L’expérience montre que les orientations prospectives ont réussi à influencer les marchés sur certains horizons. Elles ont réduit la volatilité des taux d’intérêt anticipés par les marchés financiers sur horizon court, mais moins sur horizon plus long (cf. graphique, cadre de gauche). Ce constat est conforme à l’idée que les marchés considèrent les orientations comme un engagement conditionnel dont la validité se borne à la trajectoire à court terme des taux directeurs. Des données montrent d’autre part que les orientations prospectives influencent la sensibilité des taux d’intérêt aux nouvelles économiques. La réactivité de la volatilité des taux d’intérêt dans la zone euro et au Royaume-Uni à la volatilité des taux américains a considérablement diminué après l’adoption d’orientations prospectives par la BCE et la Banque d’Angleterre au cours de l’été 2013 (cf. graphique, cadre du milieu). Par ailleurs, des données indiquent également que les orientations prospectives ont rendu les marchés plus sensibles aux indicateurs qu’elles mettent en avant.
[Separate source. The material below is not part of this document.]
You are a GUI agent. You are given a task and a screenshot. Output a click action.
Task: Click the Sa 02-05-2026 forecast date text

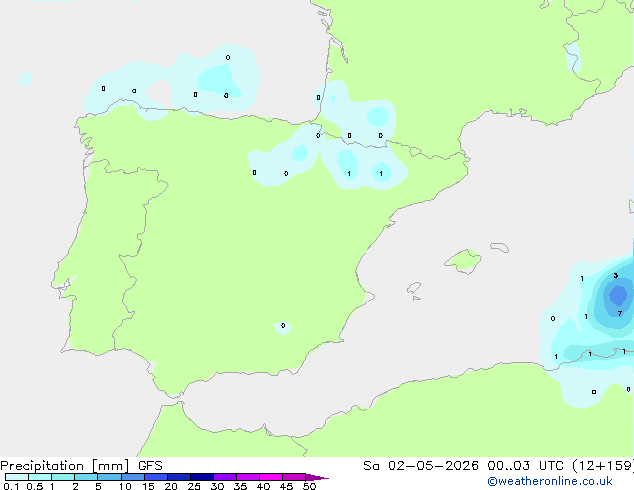(x=421, y=466)
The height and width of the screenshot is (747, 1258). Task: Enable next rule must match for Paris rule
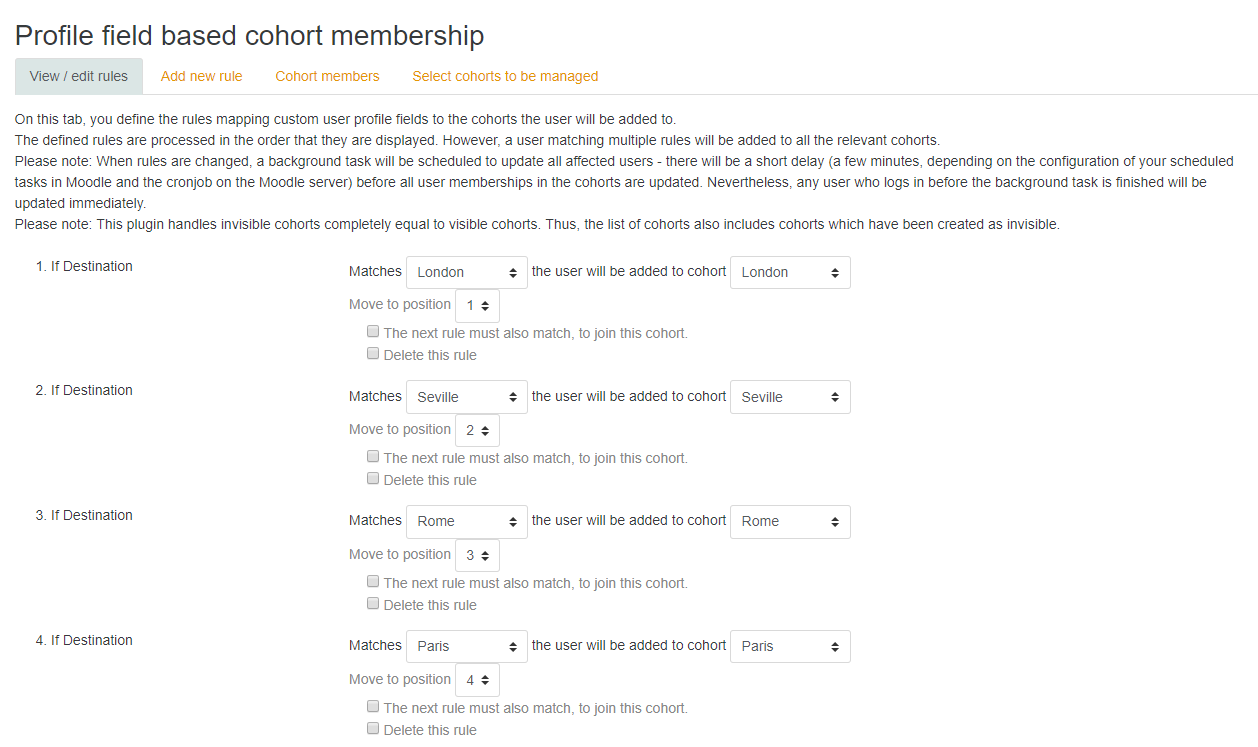pyautogui.click(x=373, y=707)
Ainsi, à partir de 2012, le rendement de l’obligation américaine à 10 ans a réagi plus vivement aux surprises réservées par les chiffres de l’emploi non agricole (cf. graphique, cadre de droite) ; une interprétation possible est que les nouvelles illustrant une reprise plus vigoureuse tendent à avancer le moment anticipé du dépassement du seuil du taux de chômage et du relèvement des taux directeurs.

Les orientations prospectives posent aussi un certain nombre de risques. Si l’opinion publique ne comprend pas parfaitement leur caractère conditionnel, la réputation et la crédibilité de la banque centrale peuvent être menacées en cas de révisions fréquentes et substantielles de la trajectoire des taux, même si les changements sont conformes aux conditions initialement énoncées. Les orientations prospectives peuvent en outre engendrer des risques financiers par deux voies. D’abord, si les marchés financiers se focalisent trop sur les orientations prospectives de la banque centrale, un recalibrage de ces dernières pourrait entraîner des réactions des marchés déstabilisantes. Ensuite, et surtout, les orientations prospectives pourraient donner l’impression d’un ralentissement du rythme de normalisation de la politique monétaire, ce qui pourrait encourager une prise de risque excessive et favoriser l’accumulation de vulnérabilités financières. »

Banque des Règlements Internationaux, 84ième rapport annuel, « La politique monétaire aux prises avec la normalisation », 29 juin 2014.